I’ve learned to tolerate fear as part of prison life. I don’t like fear, and I don’t like prison. However, both are now a part of my existence, my journey. When I attended Mass in Attica’s chapel, I knew there were risks—aggressive pat frisks by guards, fights erupting in the corridor on the way to the chapel. When I participated in three-day Catholic semi­nars in the visiting room, I had to overcome the apprehension of spending twelve hours a day in the same room at the same table, in the same chair. After each day, I was strip-searched. I was uncomfortable standing naked before a prison guard who examined, thoroughly, my entire body. Each time I ascended the chapel stairs to read Holy Scripture before the congregation, and flicked the on switch of the microphone, I was nervous. But I did it every week for years.
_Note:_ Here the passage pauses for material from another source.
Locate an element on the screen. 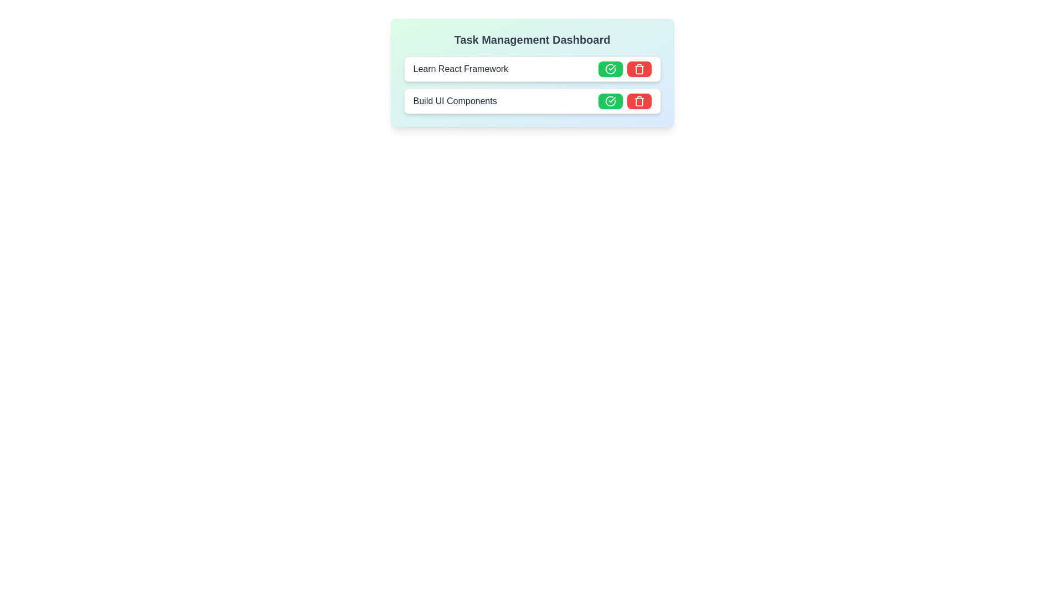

After fifty-five years of being a Catholic, I felt it was time for a change. The Quakers that I met in prison had a purpose, a serenity, that I sensed and admired. The first time I attended a Quaker Friends Meeting, I was nervous. I struggled my for months with my decision to change my religion. Prison rules forbid me from going back to Catholicism for at least a year. I was afraid of making the change, of making a mistake. Each time I attend Quaker services, I have to safely negotiate my way past a dozen prison guards, and five steel gates. When I see a group of guards, wearing blue latex frisk gloves, standing at the entrance to the school building, I feel sick to my stomach. I start to silently recite the Hail Mary in Spanish.

I’ve learned how to deal with fear in prison. I’m still scared, but faith helps me to put one foot in front of another as I let my former self die. I am comforted by Matthew 4:16. “For those who live in the land where death casts its shadow, a light shines.”

Dean A. Faiello
Attica Correctional Facility
June, 2015


Works Cited

Armstrong, Karen. The Bible: A Biography. New York: Grove Press, 2007.

Brinton, Howard. Friends For 350 Years. Wallingford, PA: Pendle Hill Publications, 2002.

Campbell, Joseph. The Hero With a Thousand Faces. Princeton, NJ: Princeton University Press, 1973.

Catholic Bilingual Missal. World Library Publications. Vol. 18, No. 2, 2015.

Cohen, A. Everyman’s Talmud. New York, 1975.

Kushner, Harold. Who Needs God. New York: Summit Books, 1989.

Lumen, Samuel. The World of the Mystic. New York: Philo­sophical Library, 1987.

Mendenhall, George. The Tenth Generation: The Origins of Biblical Tradition. London, 1973.

Platt, David. Radical: Taking Back Your Faith. Colorado Springs: Multnomah Books, 2010.